Technical description
TeamPCP threat group deployed a self-propagating credential-stealing worm ('Mini Shai-Hulud') compromising 170+ npm and PyPI packages on May 11, 2026. Affected ecosystems include: (1) TanStack (42 packages, incl. React Router with 12M+ weekly downloads), (2) UiPath (65 packages), (3) Mistral AI SDK (npm and PyPI), (4) Guardrails AI (PyPI), (5) OpenSearch JavaScript client, (6) Squawk packages (87 namespaces). The malware propagated via GitHub Actions workflow exploitation (pull_request_target abuse), bypassed two-factor authentication using OIDC token scraping, and embedded itself in developer tool configurations (.vscode, .claude).
Attack vector
Supply chain compromise via CI/CD pipeline hijacking: (1) Attackers exploit overly permissive pull_request_target GitHub Actions workflows, (2) Steal short-lived OIDC tokens for npm publishing, (3) Inject malware into package code, (4) Self-propagate by stealing credentials and publishing to downstream projects, (5) Persist via developer tool config files (.vscode, .claude folders), (6) Exfiltrate credentials via anonymous messaging app (Session) to avoid detection.
Affected systems
Primarily JavaScript/Node.js and Python development ecosystems; affects downstream enterprises using React (via TanStack Router), UiPath RPA, Mistral AI integrations, and Guardrails AI model monitoring. Estimated impact: hundreds of thousands of developers; developers are advised to revoke all connected credentials (AWS, Google Cloud, GitHub, Kubernetes, HashiCorp Vault).
Mitigation
Immediate: (1) Revoke all npm and GitHub tokens, AWS/GCP credentials, Kubernetes service accounts, and SSH keys touched by developers who downloaded affected packages on May 11, (2) Audit .vscode and .claude configuration files for unauthorized entries, (3) Scan package-lock.json and requirements.txt files for compromised versions, (4) Enable require approval for pull_request_target workflows, (5) Enforce short-lived OIDC tokens with minimal scope.

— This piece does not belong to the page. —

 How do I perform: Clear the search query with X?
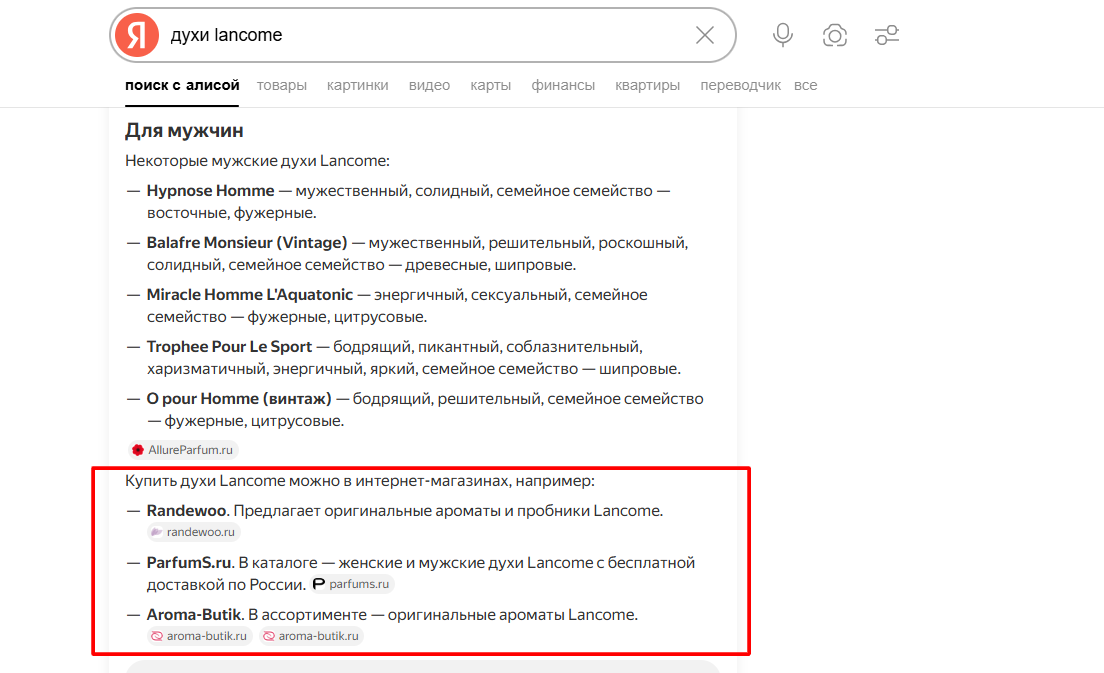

Medium-term: (1) Adopt Software Bill of Materials (SBOM) scanning and signed artifacts, (2) Use package provenance features (e.g., npm provenance) to verify publisher identity, (3) Implement repository-level access controls and dependency pinning, (4) Monitor for extortion threats (the malware includes a dead-man's-switch that threatens to wipe home directories if victims revoke tokens).